_WHAT YOU SHOULD DO:_ Begin with the line below holding "Traditional Mortgages (33, 2220)" and go on through the line holding "Контакты (638, 445)", duplicating each line exactly and leaving out pictures.

_Dataset excerpts:_
━━━

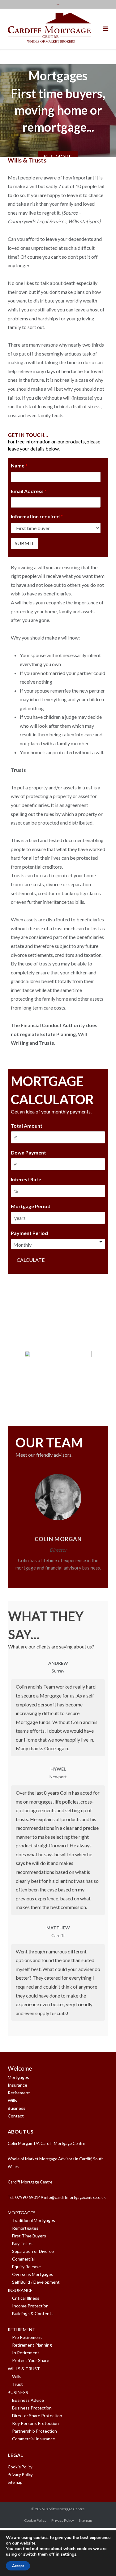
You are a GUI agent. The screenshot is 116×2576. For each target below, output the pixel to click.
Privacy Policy (20, 2474)
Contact (16, 2115)
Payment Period (29, 1233)
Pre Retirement (27, 2337)
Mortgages (18, 2077)
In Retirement (25, 2352)
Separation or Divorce (33, 2251)
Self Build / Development (36, 2282)
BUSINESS (18, 2392)
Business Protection (32, 2407)
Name (19, 465)
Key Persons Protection (35, 2423)
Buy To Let (22, 2243)
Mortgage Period (30, 1206)
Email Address (29, 491)
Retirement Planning (32, 2345)
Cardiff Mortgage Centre (64, 2509)
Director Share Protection (37, 2415)
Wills (12, 2100)
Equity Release (26, 2266)
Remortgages (25, 2228)
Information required (37, 516)
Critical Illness (25, 2298)
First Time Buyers (29, 2235)
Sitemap (15, 2482)
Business (16, 2108)
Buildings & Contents (33, 2313)
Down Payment (28, 1152)
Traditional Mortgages (33, 2220)
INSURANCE (20, 2290)
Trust (17, 2384)
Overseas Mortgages (32, 2274)
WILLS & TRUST (24, 2368)
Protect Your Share (30, 2360)
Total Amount (26, 1126)
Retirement (19, 2092)
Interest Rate (26, 1179)
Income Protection (30, 2305)
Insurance (17, 2085)
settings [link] (68, 2554)
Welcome (20, 2068)
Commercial (23, 2258)
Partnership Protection (34, 2431)
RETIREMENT (21, 2329)
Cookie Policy (20, 2466)
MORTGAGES (22, 2212)
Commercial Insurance (33, 2438)
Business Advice (28, 2400)
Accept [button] (18, 2565)
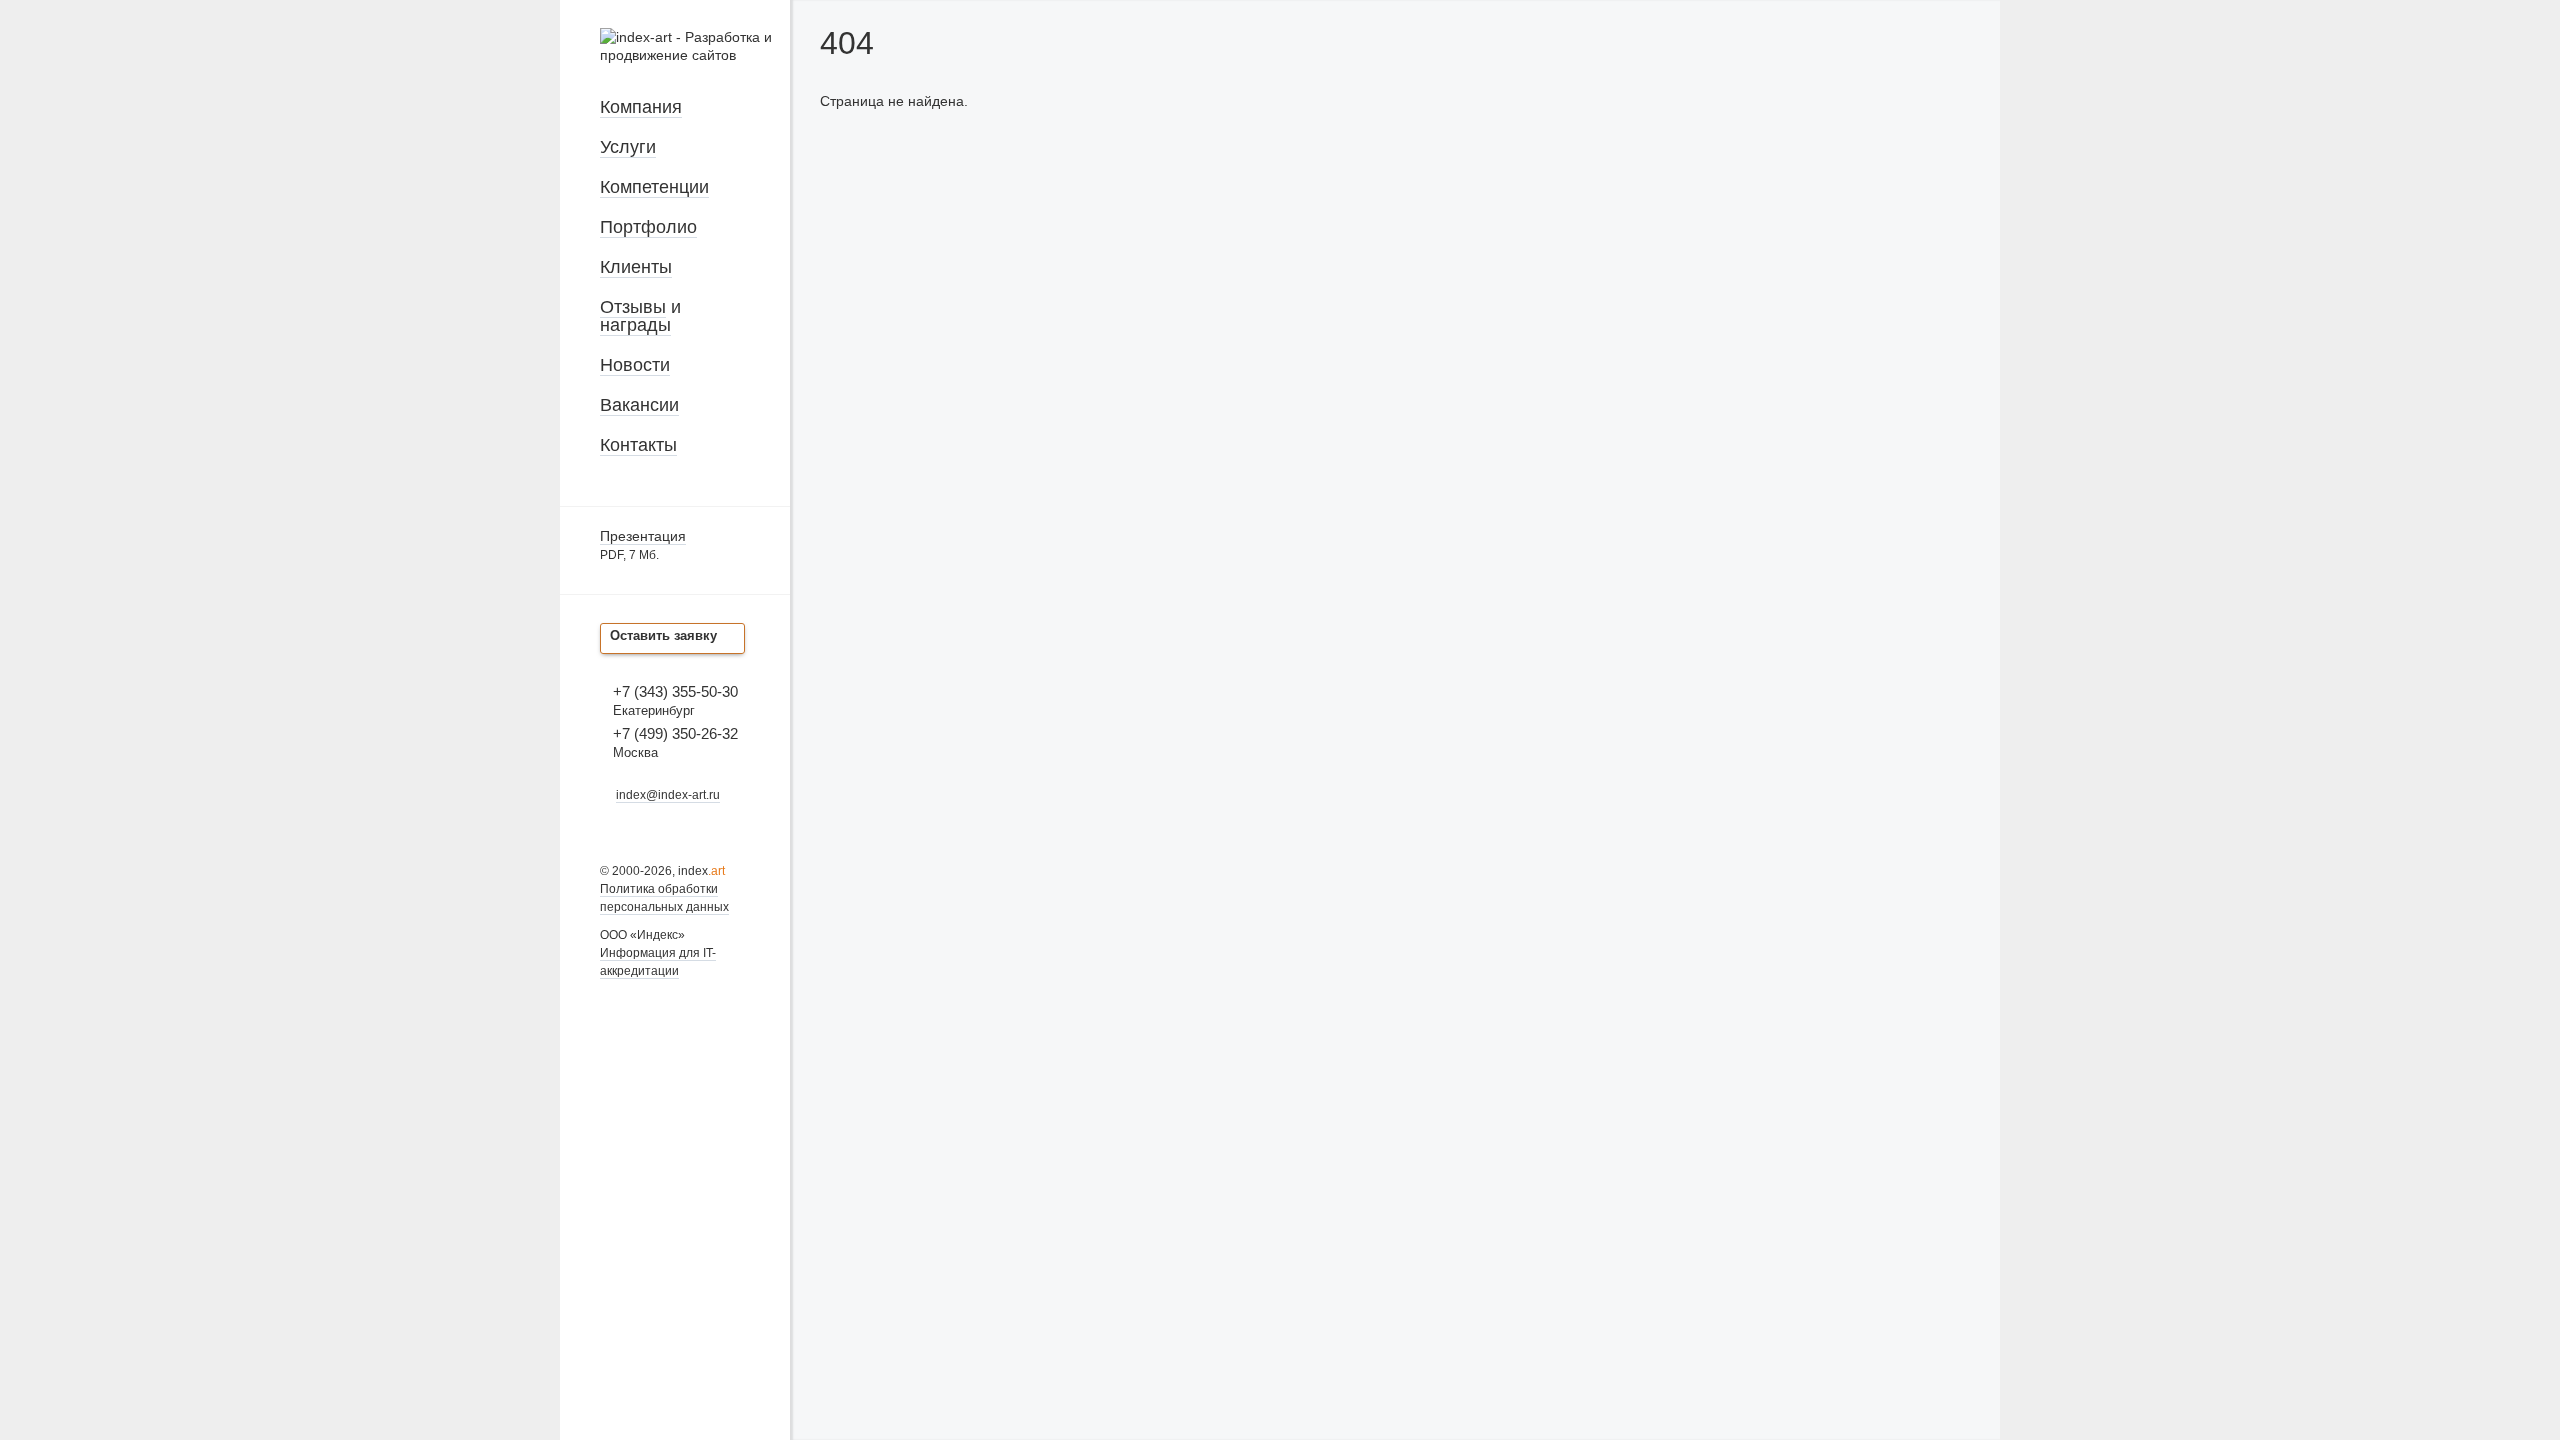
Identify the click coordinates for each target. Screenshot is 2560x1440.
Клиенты (636, 267)
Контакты (638, 445)
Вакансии (639, 405)
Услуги (628, 147)
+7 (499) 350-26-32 (675, 733)
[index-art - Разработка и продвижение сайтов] (695, 55)
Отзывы (633, 307)
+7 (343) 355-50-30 (675, 691)
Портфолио (648, 227)
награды (635, 325)
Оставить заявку (663, 635)
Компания (641, 107)
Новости (635, 365)
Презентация (643, 536)
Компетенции (654, 187)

━━━

_THE COMPLETED TASK:_
Traditional Mortgages (33, 2220)
INSURANCE (20, 2290)
Trust (17, 2384)
Overseas Mortgages (32, 2274)
WILLS & TRUST (24, 2368)
Protect Your Share (30, 2360)
Total Amount (26, 1126)
Retirement (19, 2092)
Interest Rate (26, 1179)
Income Protection (30, 2305)
Insurance (17, 2085)
settings [link] (68, 2554)
Welcome (20, 2068)
Commercial (23, 2258)
Partnership Protection (34, 2431)
RETIREMENT (21, 2329)
Cookie Policy (20, 2466)
MORTGAGES (22, 2212)
Commercial Insurance (33, 2438)
Business Advice (28, 2400)
Accept [button] (18, 2565)
Identify the click coordinates for each target. Screenshot is 2560x1440.
Клиенты (636, 267)
Контакты (638, 445)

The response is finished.